OBJECTIVE We aimed to compare cardiovascular (CV) events, all-cause mortality, and CV mortality rates among adults with and without diabetes in countries with differing levels of income. RESEARCH DESIGN AND METHODS The Prospective Urban Rural Epidemiology (PURE) study enrolled 143,567 adults aged 35-70 years from 4 high-income countries (HIC), 12 middle-income countries (MIC), and 5 low-income countries (LIC). The mean follow-up was 9.0 +/- 3.0 years.

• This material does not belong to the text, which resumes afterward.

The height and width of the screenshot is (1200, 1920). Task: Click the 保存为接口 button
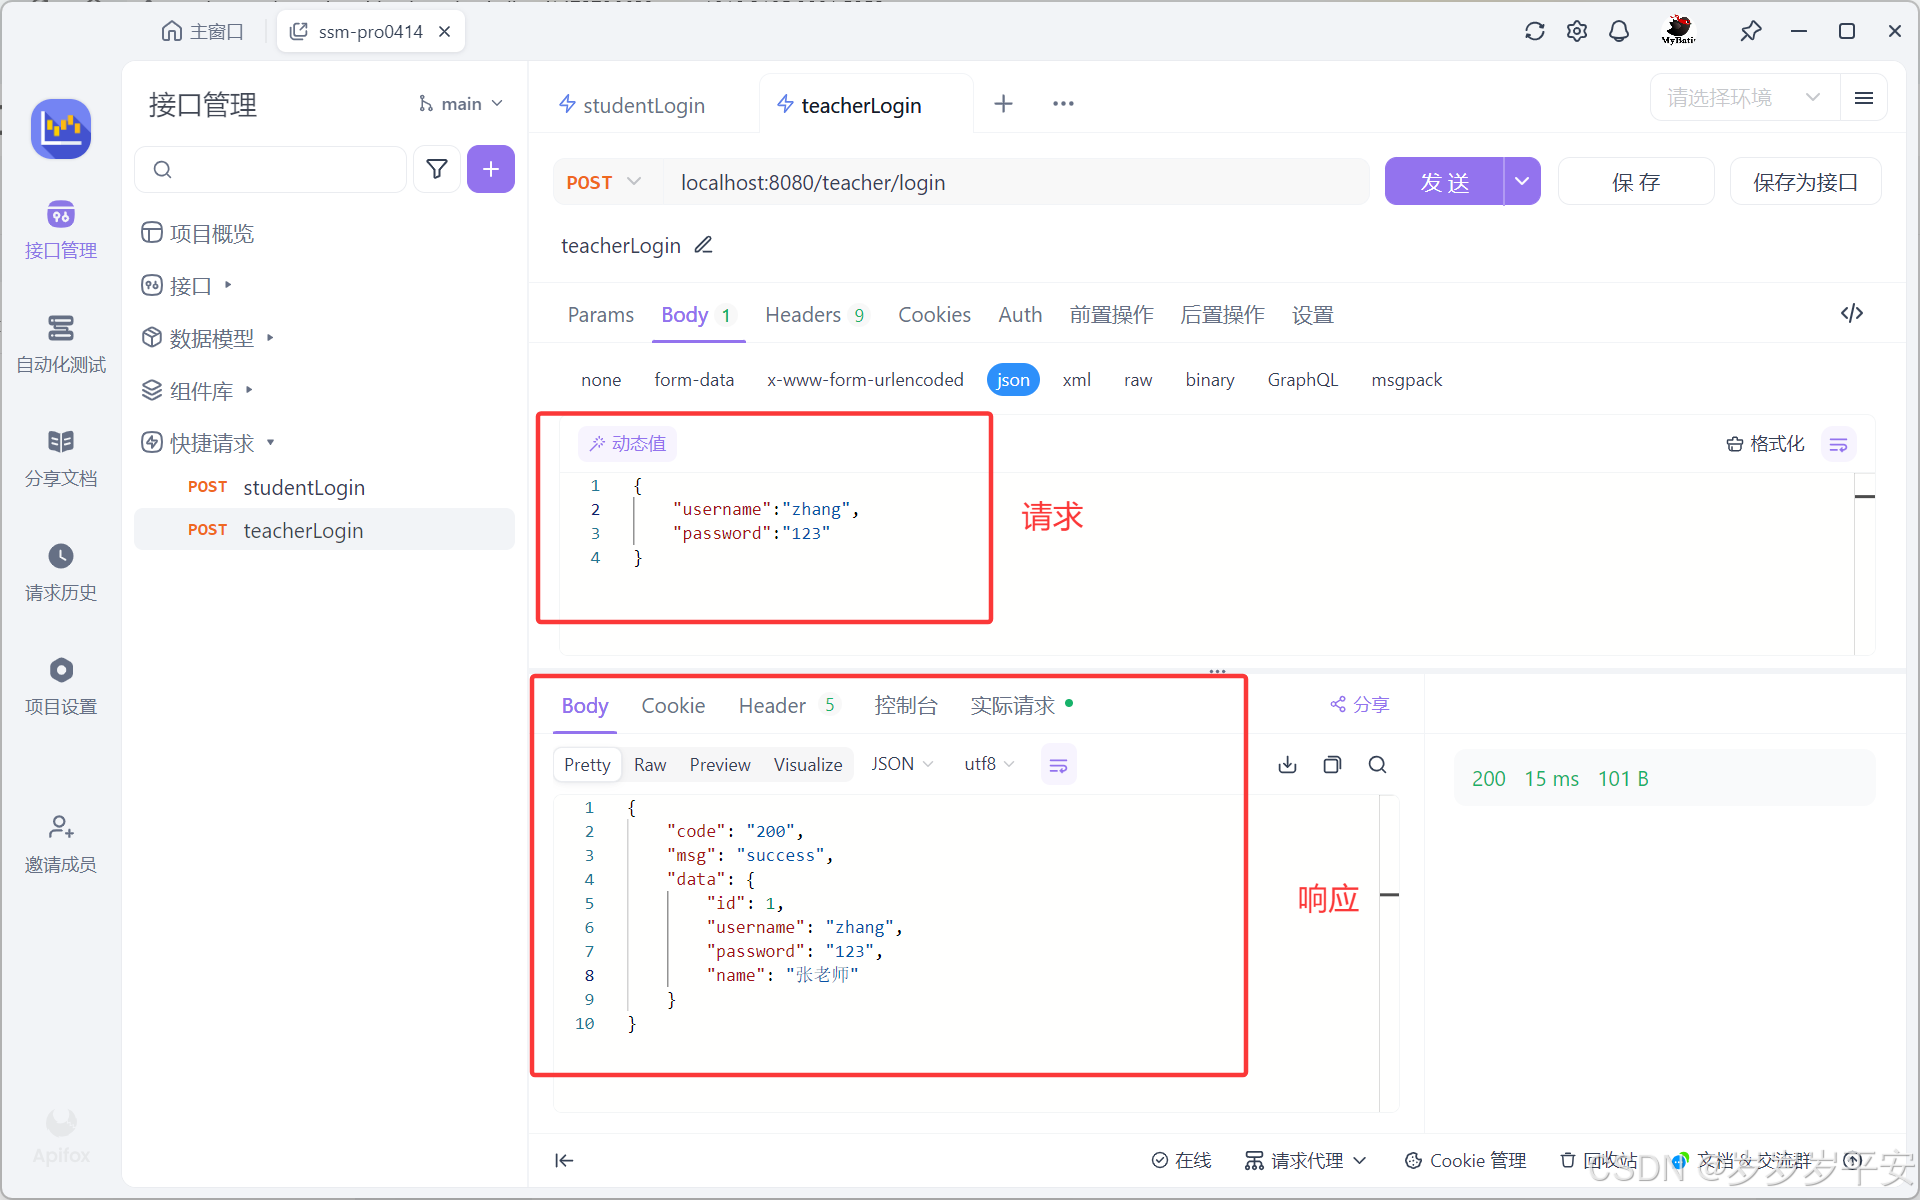pos(1804,182)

RESULTS Among those with diabetes, CVD rates (LIC 10.3, MIC 9.2, HIC 8.3 per 1,000 person-years, P < 0.001), all-cause mortality (LIC 13.8, MIC 7.2, HIC 4.2 per 1,000 person-years, P < 0.001), and CV mortality (LIC 5.7, MIC 2.2, HIC 1.0 per 1,000 person-years, P < 0.001) were considerably higher in LIC compared with MIC and HIC. Within LIC, mortality was higher in those in the lowest tertile of wealth index (low 14.7%, middle 10.8%, and high 6.5%). In contrast to HIC and MIC, the increased CV mortality in those with diabetes in LIC remained unchanged even after adjustment for behavioral risk factors and treatments (hazard ratio [95% CI] 1.89 [1.58-2.27] to 1.78 [1.36-2.34]). CONCLUSIONS CVD rates, all-cause mortality, and CV mortality were markedly higher among those with diabetes in LIC compared with MIC and HIC with mortality risk remaining unchanged even after adjustment for risk factors and treatments. There is an urgent need to improve access to care to those with diabetes in LIC to reduce the excess mortality rates, particularly among those in the poorer strata of society.